→ PROBLEM A:
List every person named in the passage about Milly's letters below.
→ PROBLEM B:
Write out a section of the passage about Milly's letters below word for word, beginning with the words "Dordal distilled letters" and stopping after "methods of communication.".

→ EXTRACT PROVIDED:
_ _ _
Dordal distilled letters from her mother written between 1983 and 2001, and Milly’s pained references to the era’s historical disruptions, such as the beating of Rodney King and the first Persian Gulf War, have jolting, plainspoken power: “The Thomas hearings really upset me— / all those white male faces discounting Hill’s testimony. / I’m sorry he was confirmed. She’s the victim, not him.” These observations, preserved, connect past to present with startling clarity. They also remind readers of what has been lost when our records of our thoughts are stored on the servers of social media companies rather than in hand-written correspondence. What results is at times a double-edged grief, for the loss of Milly herself as well as for earlier, more permanent and personal methods of communication.
_ _ _
→ INFORMATION PROVIDED:
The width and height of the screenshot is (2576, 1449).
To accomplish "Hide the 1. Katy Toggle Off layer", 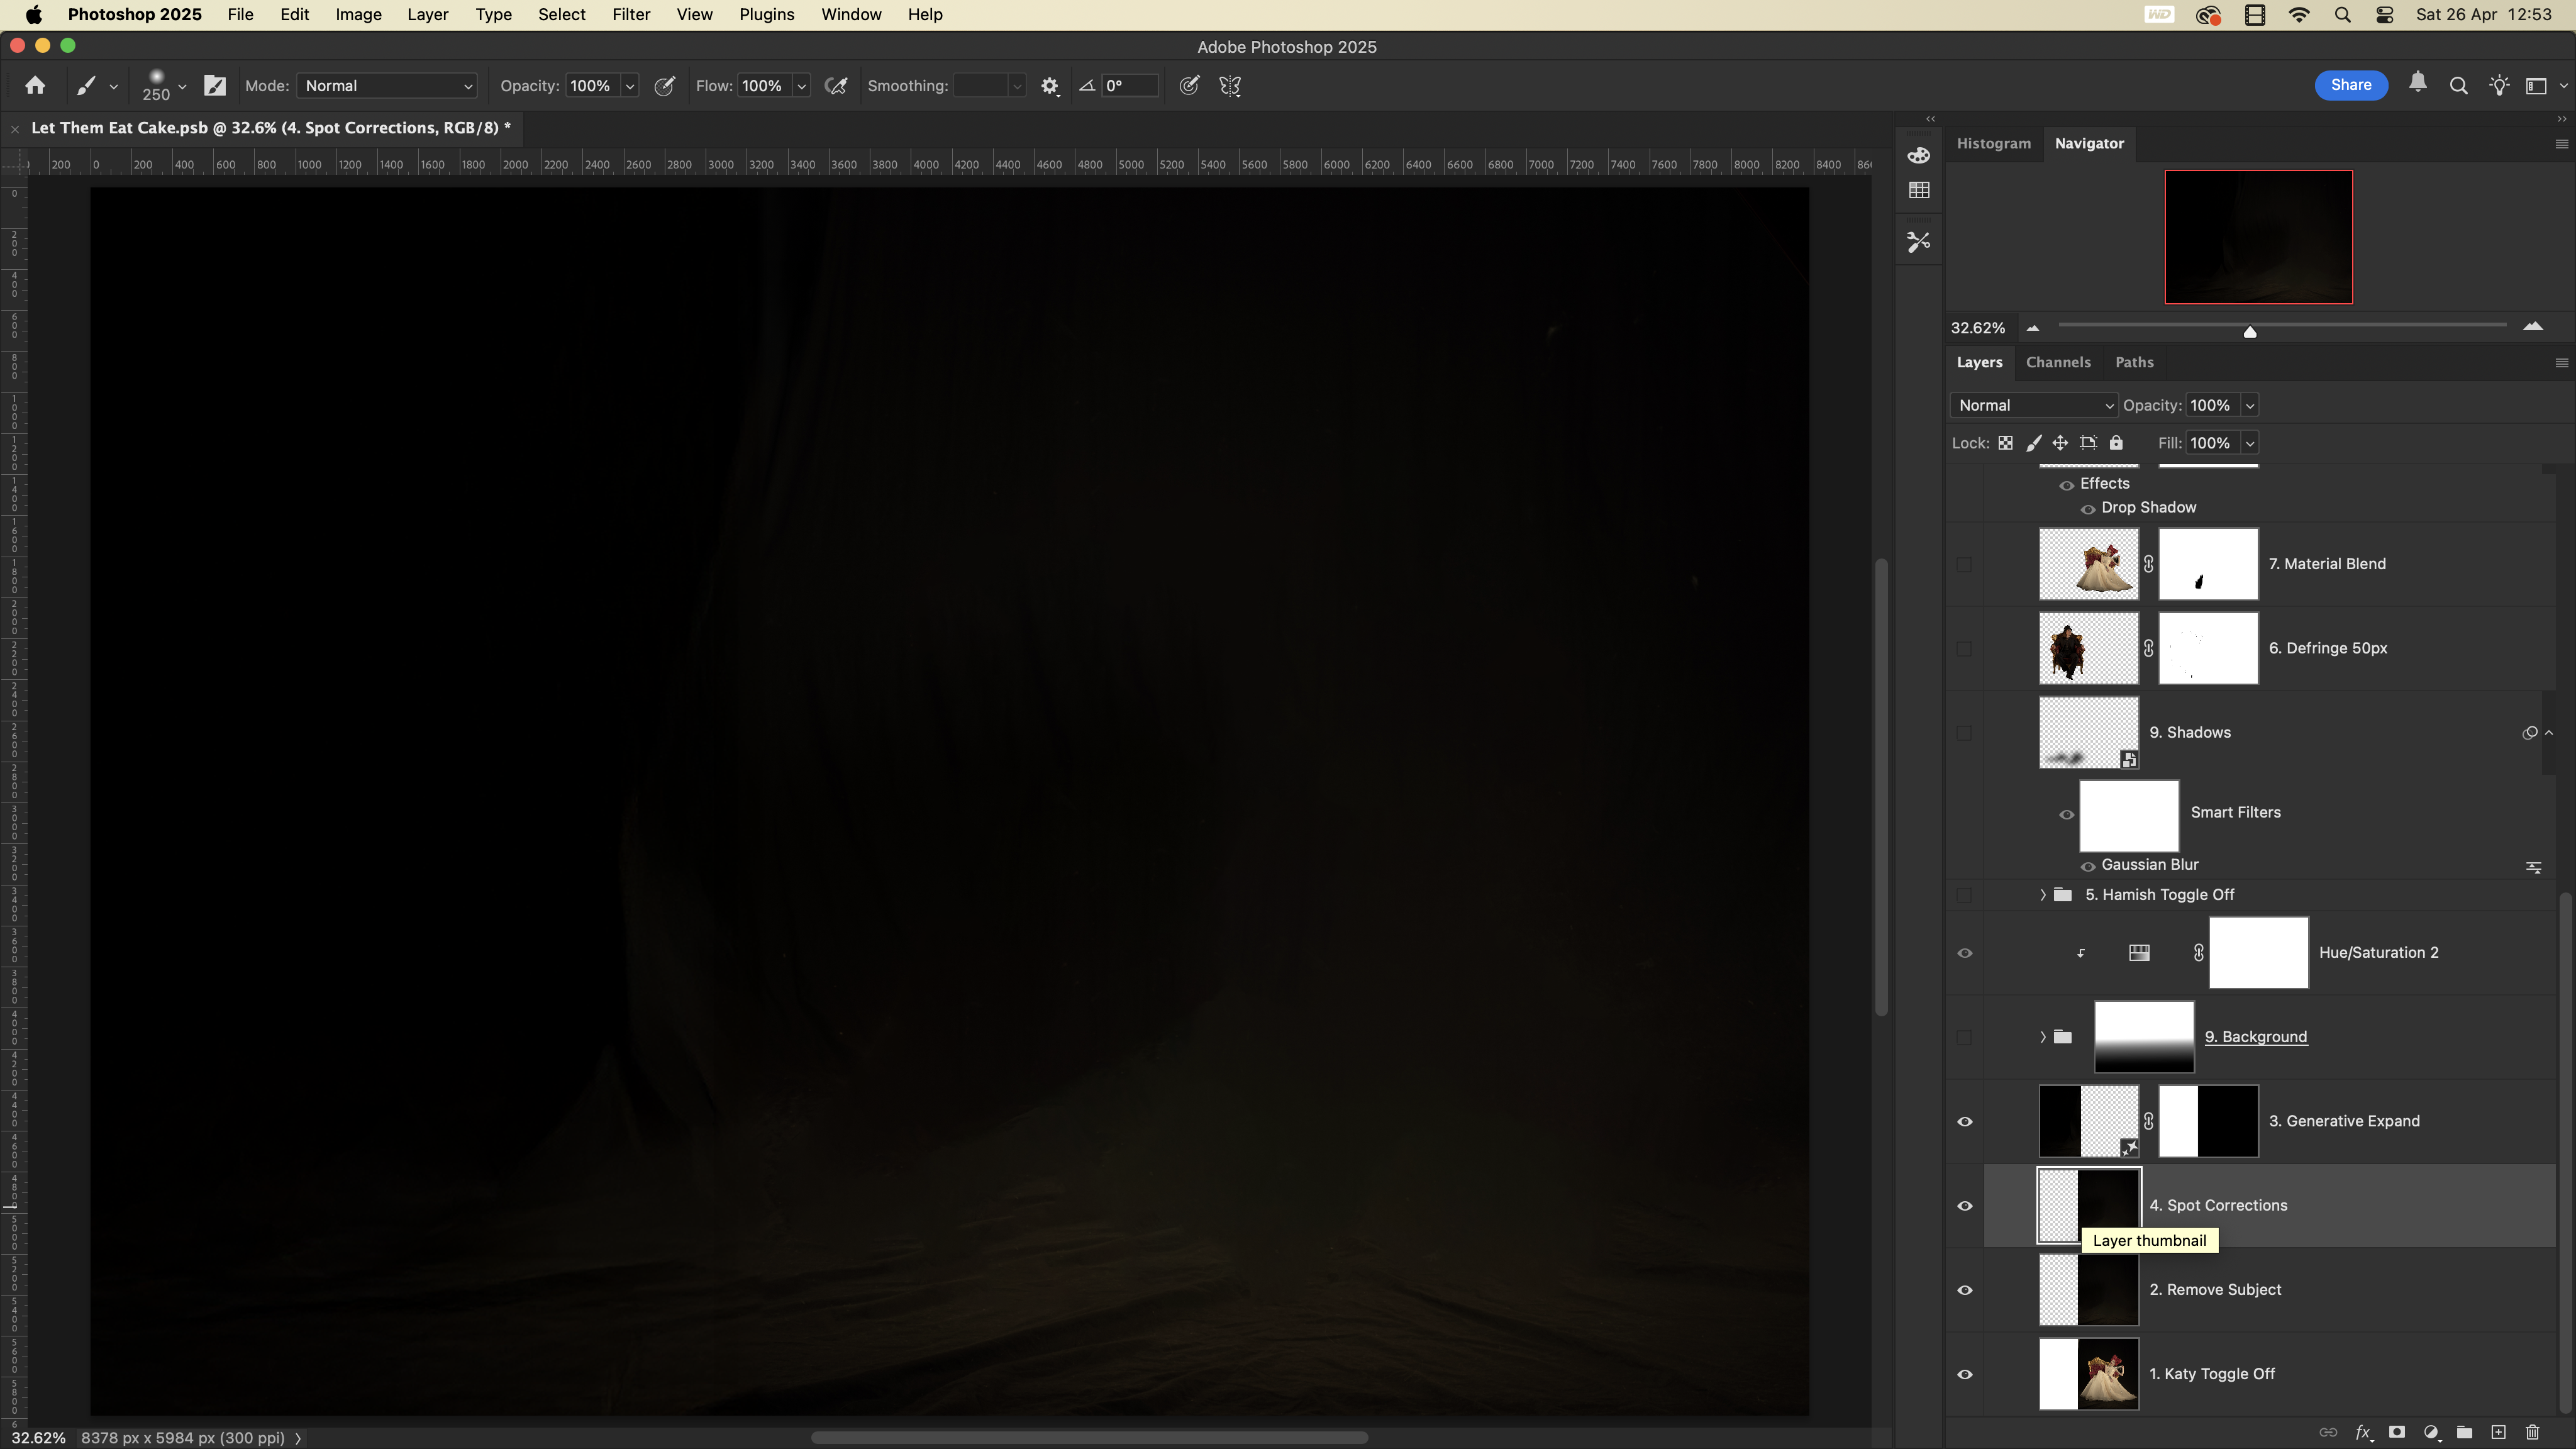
_ _ _
→ WRITTEN SOLUTION A:
Dordal, Milly, Rodney King, Thomas, Hill

→ WRITTEN SOLUTION B:
Dordal distilled letters from her mother written between 1983 and 2001, and Milly’s pained references to the era’s historical disruptions, such as the beating of Rodney King and the first Persian Gulf War, have jolting, plainspoken power: “The Thomas hearings really upset me— / all those white male faces discounting Hill’s testimony. / I’m sorry he was confirmed. She’s the victim, not him.” These observations, preserved, connect past to present with startling clarity. They also remind readers of what has been lost when our records of our thoughts are stored on the servers of social media companies rather than in hand-written correspondence. What results is at times a double-edged grief, for the loss of Milly herself as well as for earlier, more permanent and personal methods of communication.